I followed him out and left Maeve behind. We talked in the elevator about Merov's douche baggery and then drove to find Derek. Merov had said something about Derek finding his girlfriend. I know how it feels to pull someone out of another realm. As we got in the truck Curtis asked me: "yes or no?" I asked if it was sexy or not, he said maybe, so I said yes. He texted something and then laughed. Kid's a weirdo sometimes.

Derek was frantic as we arrived and tried to brush off the importance of his girlfriend being back. He wanted to go to some werelion fight over who'll be the next king of lions instead of staying with his partner. I kept asking what the hell would actually be more important than her being back and he was being evasive. When I tried to tell him he had to be careful or he'd end up like me, I ended up letting it out that I had killed my mom to become a hunter.

He feels powerless. He feels like people don't take him seriously. And that's a good thing. I wish he could see how bad it is to want to make a difference in an unnatural world. All that's going to happen is him ending up like me, or ending up in a coffin. I can't be constantly there to pull him out of fires he's not even telling me he's walking into. I wish I could save him. But I know he needs to make his own choices when it comes to how much he wants to be in this world and I need to... respect that.

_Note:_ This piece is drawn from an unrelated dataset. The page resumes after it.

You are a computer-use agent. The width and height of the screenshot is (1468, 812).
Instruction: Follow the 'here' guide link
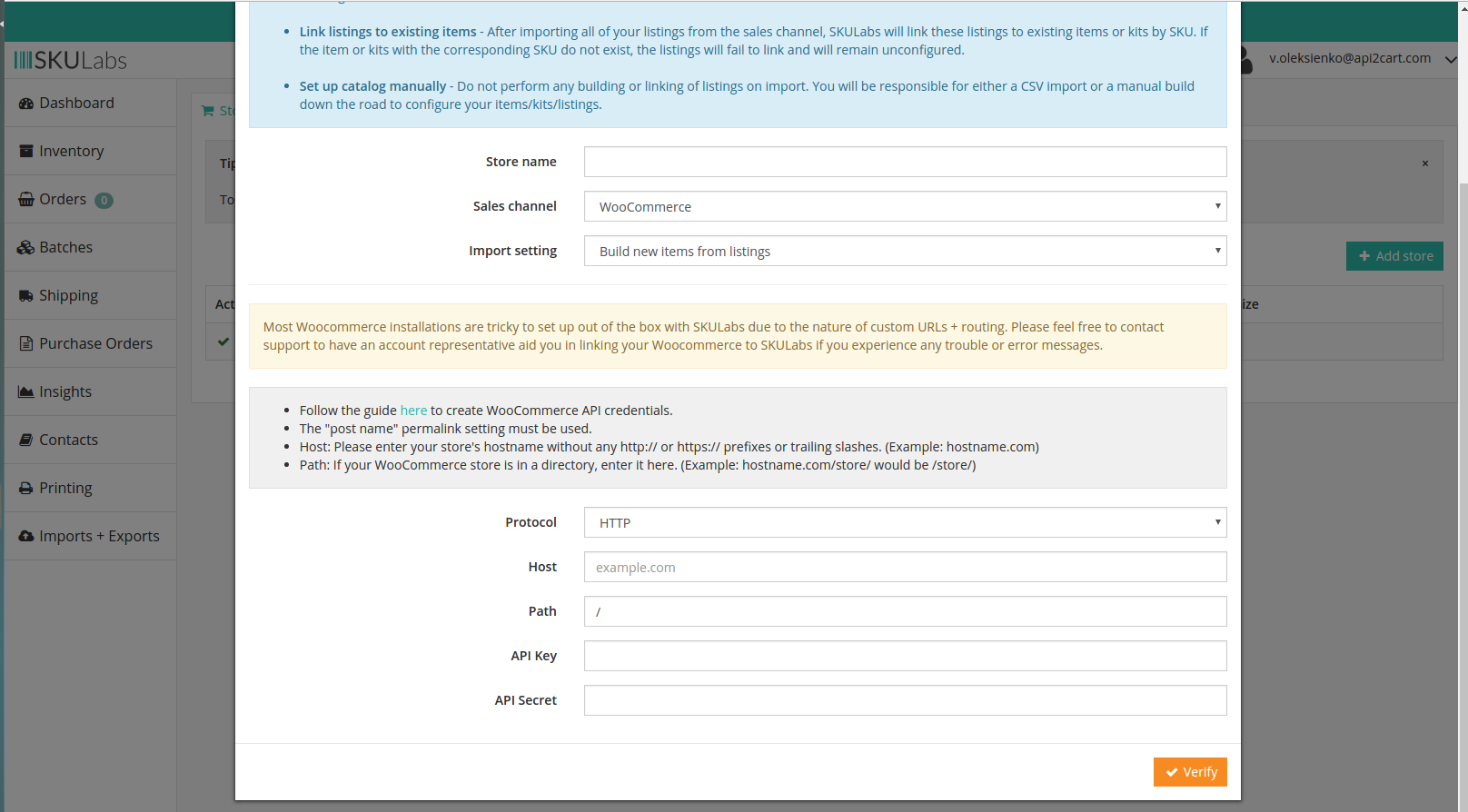tap(413, 411)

Curtis called Maeve and the drunk fae came over to watch over Derek's partner, then the tree of us went to the epic lion-fight. As we walked in, the tone changed. Mostly because they hate me and while I don't take it personally, they do. Merov was there, with his fucking sword, and this look on his face I'd seen once before. It was the same look he had with the amber vampires.

A chill swept through me as I leaned against the wall and just watched. Watching another person fight is like getting a glimpse into your future and getting a chance to change the outcome. Fighting reveals so much about people. It tells you their weaknesses,  their strengths, and their speed. Merov is fast enough. But the lions fight MMA style. Hard and solid hits, not fast. Still, the dragon... (fuck that's weird)... held his own against the woman.

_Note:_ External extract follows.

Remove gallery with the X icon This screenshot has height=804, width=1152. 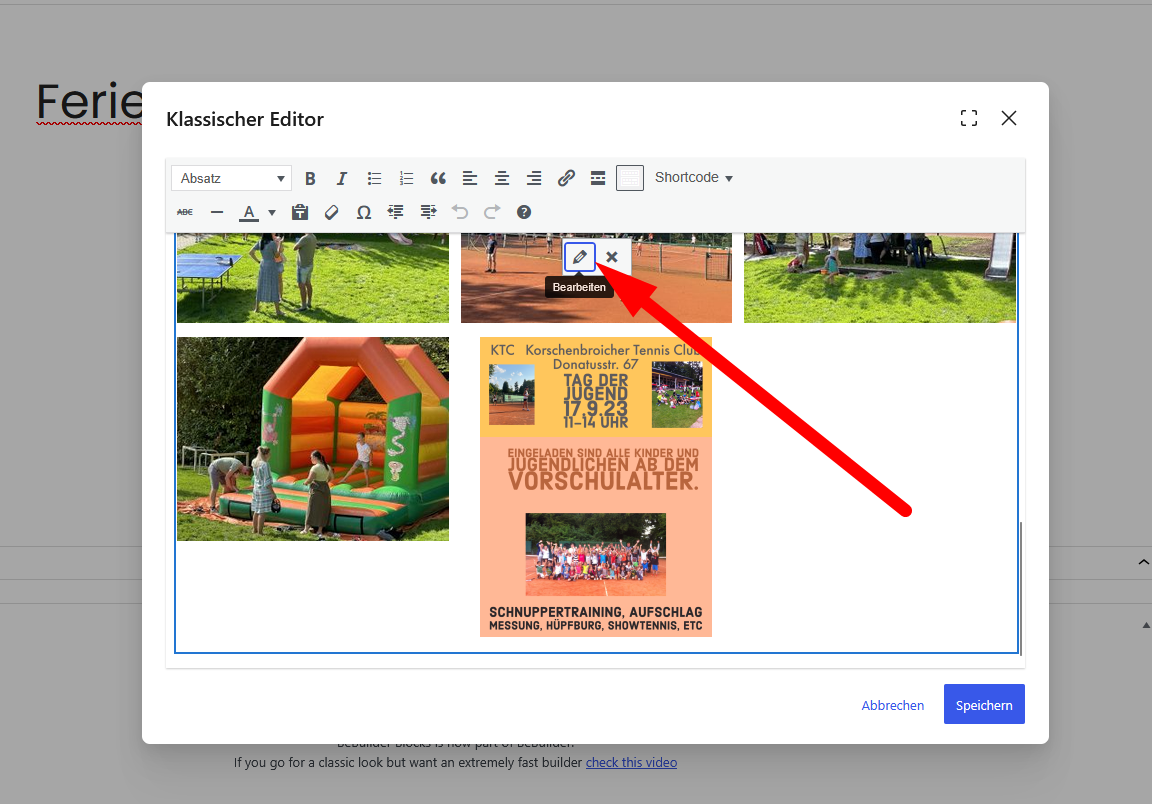[612, 257]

It was brutal and fast. Merov has fire, like a mother-fucking dragon. But fighting takes power out of him. He's built... differently, than I am. I am power. It's just part of me. I don't need to use it to kill the assholes I hunt. But it doesn't extend beyond being a little faster, a little stronger, a little tougher than you're average bear. This was entirely different. Except it left him vulnerable. It would've been the ideal moment to kill him.

The werelion was defeated. He was weak. He was open. Two seconds and I could have slid the knife from my sleeve and stuck it in his heart. He looked at me and I looked at him and I didn't move. If anything, his eyes stopped me. This was Merov. This was the guy I had sat drinking with retelling hunting stories to and who had always wanted to help me. If was a dragon, we'd fight. But not today. We'd fight when he wasn't weak. When he had everything at his disposal. It's a fight I don't know if I'll walk away from.

The werelions accepted their new king. The city is changing. And it's Merov who's gonna be holding the reigns.